The latest explosion couldn’t have happened at a worse time for Lebanon, which was already teetering on the edge as a result of its unstable government, an ongoing economic collapse, and the growing COVID-19 crisis. There have been angry protests in the past week—many Lebanese blame the government for the blast, especially after records showed that officials knew the dangers and still failed to act—and on August 10, the ruling party stepped down. Many people raising money to help Lebanon after the explosion also hope to raise awareness of their country’s overall predicament. 

“It’s like in a boxing match, it’s the final punch,” said Wadih Elhajj, the president of the American Lebanese Cultural Center (ALCC), in Houston, of the port disaster. A nonprofit that offers Arabic classes on weekends and holds the largest annual Lebanese festival in the country (except this year, when it was a casualty of COVID-19), ALCC has raised more than $50,000 for the Lebanese Red Cross in the past week. Elhajj, who has family in the capital, including nieces who sustained minor injuries in the blast, says the group wanted to get funds to the people in his hometown as quickly as possible. 

Whether they are recent expats, like Rahal, or arrived in Texas in the seventies, like Elhajj, the people I spoke with have strong ties to Lebanon, and many are struggling with something akin to survivor’s guilt. Rahal, 25, told me that, like many young Lebanese living in the U.S., he had hoped to return to Lebanon eventually, but doesn’t feel like it’s an option. “For many of us, we come here, we try to build something for the future, but then the ultimate goal is always to go back,” he said. “But what happened on Tuesday is like a dream shattering.” Though Atweh, 31, is happily settled in Houston and doesn’t have plans to return to Lebanon to live, he still hopes to get back there soon to see his parents and to aid in relief efforts. “Lebanon is my home country. It’s a big part of who I am,” he said.

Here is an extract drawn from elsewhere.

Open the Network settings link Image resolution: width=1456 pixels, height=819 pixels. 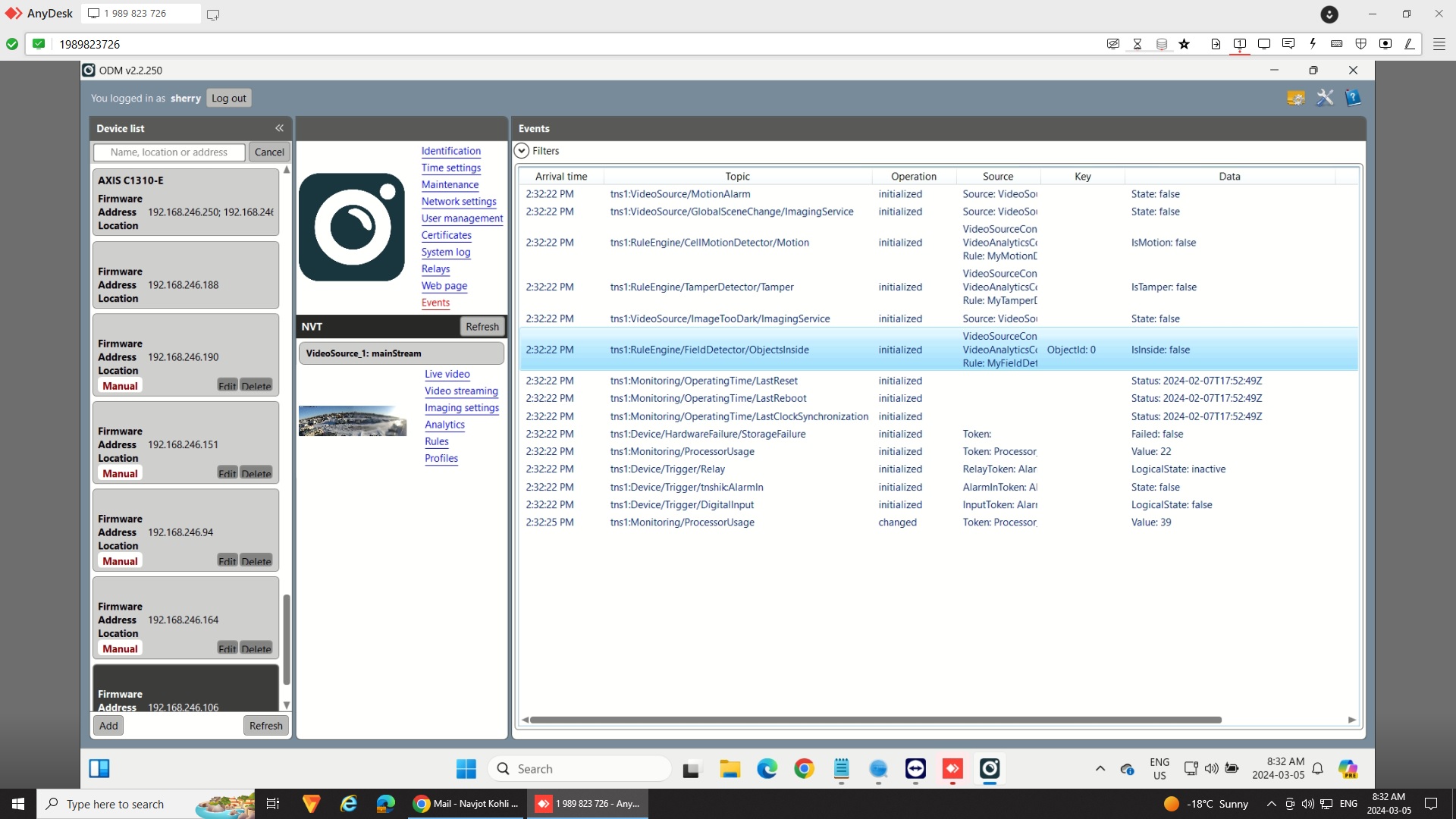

On Wednesday, August 12, Houston mayor Sylvester Turner held an event paying tribute to Lebanon and the Lebanese community in Houston. City hall and the Montrose Bridge lights along U.S. Highway 59 were lit in red and green—the colors of the Lebanese flag—to show support for victims of the Beirut explosion. Members of the Lebanese community waved flags and had a moment of silence for the victims. Their grief over the explosion goes beyond having family or friends directly affected by the blast. “They’re our Lebanese brothers and sisters,” said Reem Salhab. “We don’t have to personally know them to feel that devastation and connection. We really took it hard.”